• [What you will do]:
Restate, word for word, each record that follows.

___ Available records ___

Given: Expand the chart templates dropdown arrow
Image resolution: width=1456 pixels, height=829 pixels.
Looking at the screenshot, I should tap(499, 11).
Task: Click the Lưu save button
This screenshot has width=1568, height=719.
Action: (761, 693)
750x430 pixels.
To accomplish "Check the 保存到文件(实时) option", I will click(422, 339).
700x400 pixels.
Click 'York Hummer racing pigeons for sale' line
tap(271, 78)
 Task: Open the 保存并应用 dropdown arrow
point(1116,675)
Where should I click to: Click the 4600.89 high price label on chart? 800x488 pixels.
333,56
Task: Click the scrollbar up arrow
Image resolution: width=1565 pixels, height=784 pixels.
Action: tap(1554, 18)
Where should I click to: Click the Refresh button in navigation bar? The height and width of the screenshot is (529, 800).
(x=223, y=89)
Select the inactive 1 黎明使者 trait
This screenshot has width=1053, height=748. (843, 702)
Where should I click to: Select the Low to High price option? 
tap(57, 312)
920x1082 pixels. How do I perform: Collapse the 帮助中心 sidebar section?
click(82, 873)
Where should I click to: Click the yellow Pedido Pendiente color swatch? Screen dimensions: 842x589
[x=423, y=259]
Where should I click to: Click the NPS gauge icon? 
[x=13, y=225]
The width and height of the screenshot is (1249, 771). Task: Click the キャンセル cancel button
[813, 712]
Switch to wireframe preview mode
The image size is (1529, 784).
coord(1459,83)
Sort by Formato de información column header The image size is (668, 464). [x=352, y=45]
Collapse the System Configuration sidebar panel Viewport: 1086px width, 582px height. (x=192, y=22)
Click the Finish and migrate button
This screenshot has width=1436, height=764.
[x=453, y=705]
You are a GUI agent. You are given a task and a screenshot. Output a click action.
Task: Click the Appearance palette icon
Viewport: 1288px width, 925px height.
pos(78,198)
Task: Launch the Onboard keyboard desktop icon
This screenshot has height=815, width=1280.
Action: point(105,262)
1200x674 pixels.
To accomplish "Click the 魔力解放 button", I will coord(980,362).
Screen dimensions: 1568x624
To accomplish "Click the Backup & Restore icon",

___

• [Exercise output]:
Given: Expand the chart templates dropdown arrow
Image resolution: width=1456 pixels, height=829 pixels.
Looking at the screenshot, I should tap(499, 11).
Task: Click the Lưu save button
This screenshot has width=1568, height=719.
Action: (761, 693)
750x430 pixels.
To accomplish "Check the 保存到文件(实时) option", I will click(422, 339).
700x400 pixels.
Click 'York Hummer racing pigeons for sale' line
tap(271, 78)
 Task: Open the 保存并应用 dropdown arrow
point(1116,675)
Where should I click to: Click the 4600.89 high price label on chart? 800x488 pixels.
333,56
Task: Click the scrollbar up arrow
Image resolution: width=1565 pixels, height=784 pixels.
Action: tap(1554, 18)
Where should I click to: Click the Refresh button in navigation bar? The height and width of the screenshot is (529, 800).
(x=223, y=89)
Select the inactive 1 黎明使者 trait
This screenshot has width=1053, height=748. (843, 702)
Where should I click to: Select the Low to High price option? 
tap(57, 312)
920x1082 pixels. How do I perform: Collapse the 帮助中心 sidebar section?
click(82, 873)
Where should I click to: Click the yellow Pedido Pendiente color swatch? Screen dimensions: 842x589
[x=423, y=259]
Where should I click to: Click the NPS gauge icon? 
[x=13, y=225]
The width and height of the screenshot is (1249, 771). Task: Click the キャンセル cancel button
[813, 712]
Switch to wireframe preview mode
The image size is (1529, 784).
coord(1459,83)
Sort by Formato de información column header The image size is (668, 464). [x=352, y=45]
Collapse the System Configuration sidebar panel Viewport: 1086px width, 582px height. (x=192, y=22)
Click the Finish and migrate button
This screenshot has width=1436, height=764.
[x=453, y=705]
You are a GUI agent. You are given a task and a screenshot. Output a click action.
Task: Click the Appearance palette icon
Viewport: 1288px width, 925px height.
pos(78,198)
Task: Launch the Onboard keyboard desktop icon
This screenshot has height=815, width=1280.
Action: point(105,262)
1200x674 pixels.
To accomplish "Click the 魔力解放 button", I will coord(980,362).
Screen dimensions: 1568x624
To accomplish "Click the Backup & Restore icon",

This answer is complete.